フェスゴ 乳がん・大腸がんで製造販売承認取得 中外製薬

 中外製薬は25日、抗悪性腫瘍剤「フェスゴ」について、「HER2陽性の乳癌」および「がん化学療法後に増悪したHER2陽性の治癒切除不能な進行・再発の結腸・直腸癌」を効能・効果として、同日、厚労省より製造販売承認を取得したと発表した。
 同剤は、パージェタおよびハーセプチンに含まれるモノクローナル抗体とボルヒアルロニダーゼ アルファ(遺伝子組換え)の溶液が1本のバイアルに含まれ、調製不要の固定用量による投与が可能な配合皮下注製剤である。
 薬剤投与時間(経過観察等を除く)は、パージェタとハーセプチンの静注製剤を続けて投与する場合、初回は約150分、2回目以降は60~150分に対して、フェスゴの投与時間は、初回は8分以上、2回目以降は5分以上である。なお、初回投与の忍容性が良好な場合、両剤とも30分まで短縮できる。

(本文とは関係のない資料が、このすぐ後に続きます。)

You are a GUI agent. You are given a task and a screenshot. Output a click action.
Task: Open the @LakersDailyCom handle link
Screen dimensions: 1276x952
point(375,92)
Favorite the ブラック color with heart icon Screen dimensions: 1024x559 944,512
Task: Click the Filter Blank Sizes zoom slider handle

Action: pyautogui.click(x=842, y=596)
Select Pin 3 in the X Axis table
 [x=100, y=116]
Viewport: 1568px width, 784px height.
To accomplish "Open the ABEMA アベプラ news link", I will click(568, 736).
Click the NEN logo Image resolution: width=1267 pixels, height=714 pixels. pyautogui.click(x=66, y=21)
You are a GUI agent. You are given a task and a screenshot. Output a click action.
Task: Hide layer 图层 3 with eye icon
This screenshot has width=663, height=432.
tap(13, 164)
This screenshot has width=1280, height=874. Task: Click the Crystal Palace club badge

 今回の承認は、HER2陽性乳がんを対象にフェスゴの薬物動態、有効性および安全性を評価した日本を含む国際共同P3試験(FeDeriCa試験)、同じくHER2陽性乳がんを対象に、フェスゴの患者選好度および皮下投与の満足度を評価した海外P2試験(PHranceSCa試験)等の成績に基づくもの。フェスゴの日本における開発は中外製薬が実施しており、国内からFeDeriCa試験に参加している。
 FeDeriCa試験において、フェスゴと、パージェタおよびハーセプチンの静注製剤におけるパージェタの血中濃度に関する非劣性(薬物動態)が検証された(主要評価項目)。主な有害事象は、脱毛症(フェスゴ群77%、静注製剤群70%、以下同順)、悪心(59%、60%)、下痢(58%、55%)、貧血(34%、41%)であった。
 また、PHranceSCa試験の評価対象となった85%(136/160名)の患者において、パージェタおよびハーセプチンの点滴静注製剤による併用より本皮下注製剤が好まれ、最も多い理由として診療時間の短縮が報告されている。

◆奥田修中外製薬代表取締役社長CEOのコメント
 HER2陽性乳がんの標準治療薬であるパージェタおよびハーセプチンの配合皮下注製剤であるフェスゴが、日本においても承認されたことを嬉しく思う。
 投与時間の短縮は、患者さんの利便性向上および医療現場の負担軽減につながることが期待される。本剤をいち早く治療にお役立ていただけるよう、発売に向け準備を進めていく。